Stele votive, lame di rasoi, ornamenti di cofanetti in avorio, appliques su mobili si coprono di decorazioni ellenizzanti, ma queste immagini si sovrappongono a miti fenici. Tanit assume indifferentemente i tratti della Iside alessandrina e della Demetra siciliana; Nike affianca Baal Hammon; Shadrapa, identificato con Dioniso, ne prende a prestito gli emblemi, il cratere e l'edera, così come i suoi compagni, i satiri e le baccanti. I sarcofagi dei notabili, in marmo, riproducono una cella greca; alcuni portano sulla copertura l'effigie del defunto coricato in posizione ieratica di orante orientale, con la mano destra levata. Sugli ex-voto del tophet, composizioni architettoniche fantastiche, ispirate dalle pitture vascolari italiane, oppure capitelli eolici recanti a volte una nota punica, incorniciano gli emblemi sacri. Nel corso del II secolo a.C. si viene a formare un'arte africana, popolare ed esuberante, che sopravviverà per qualche tempo alla caduta di Cartagine (146 a.C).  

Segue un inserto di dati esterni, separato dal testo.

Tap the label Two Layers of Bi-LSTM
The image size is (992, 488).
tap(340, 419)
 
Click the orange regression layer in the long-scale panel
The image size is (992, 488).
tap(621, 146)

Si trattò di una fine prematura: gli artisti punici, infatti, non avevano ancora trovato una via propria. Il ruolo di Cartagine nella storia dell'arte universale rimane nondimeno essenziale: senza la sua azione educatrice, l'arte romana d'Africa non avrebbe mai conosciuto una simile fioritura.

Della Cartagine punica, distrutta prima dai romani e poi definitivamente dagli arabi intorno al 700 d.C, non restano che poche rovine. Le più interessanti si trovano sulla collina di Birsa, dove sorgeva l'acropoli, all'epoca circondata da una cinta di mura. Vi sono state trovate alcune sepolture, ma nessuno degli edifici pubblici e delle abitazioni è sopravvissuto alle conquiste. Poche tracce indicano il santuario di Tophet, il luogo destinato alle sepolture sacrificali, nei cui pressi sorgeva un tempio dedicato agli dèi fenici Tanit e Baal, per i quali venivano immolati i figli dei nobili cartaginesi. Individuato nel 1921, ha permesso di portare alla luce numerose stele che sono servite a ricostruire almeno in parte i costumi dell'epoca. Uno stagno in riva al mare, poco più a nord, è quel che resta dei due grandi porti, quello mercantile e quello militare, che avevano fatto la grandezza di Cartagine.

Qualcosa di più è rimasto, invece, a ricordare l'epoca romana; come le vestigia delle imponenti terme di Antonino, costruite tra il 146 e il 162 d.C. Oggi è visibile soltanto il basamento, dove sorgevano le stanze degli inservienti e i forni in cui si scaldava l'acqua (poi inviata alle sale termali, situate al piano superiore), sorretto da colonne che dovevano avere un diametro di 2 metri e un peso di 70 tonnellate. In anni recenti ne è stata ricostruita una colonna, che raggiunge un'altezza di 15 metri, mentre la volta del frigidarium, in fase di ristrutturazione, dovrebbe superare i 20 metri. 

Poco distante si trova la basilica di Damus el Karita, il cui nome è probabilmente una storpiatura del latino "Domus Charitatis", dove Sant'Agostino predicò tra il 399 e il 413. L'anfiteatro, dove si svolgevano spettacoli di gladiatori e combattimenti di belve famosi in tutto il mondo romano, è stato celebrato come uno dei più grandi dell'impero, ma oggi è appena visibile nel verde dei pini, poiché la maggior parte delle pietre è stata asportata nei secoli per essere destinata ad altre costruzioni. A nord-est dell'anfiteatro si trova una serie di gigantesche cisterne che costituivano la principale fonte idrica della città in epoca romana. 

Scarsi sono i resti del teatro fatto costruire da Adriano, come pure dei templi e delle abitazioni di quell'antica potenza del Mediterraneo. A ricordare la grandezza di Cartagine rimangono piuttosto le collezioni conservate nel Museo Nazionale, che occupa i locali del Seminario dei Padri Bianchi accanto alla cattedrale di San Luigi, costruita dai francesi nel 1890. Qui si trovano vasi, sculture, iscrizioni e ceramiche scoperti durante gli scavi, ultime testimonianze della Cartagine punica, romana e araba: vestigia di un impero scomparso.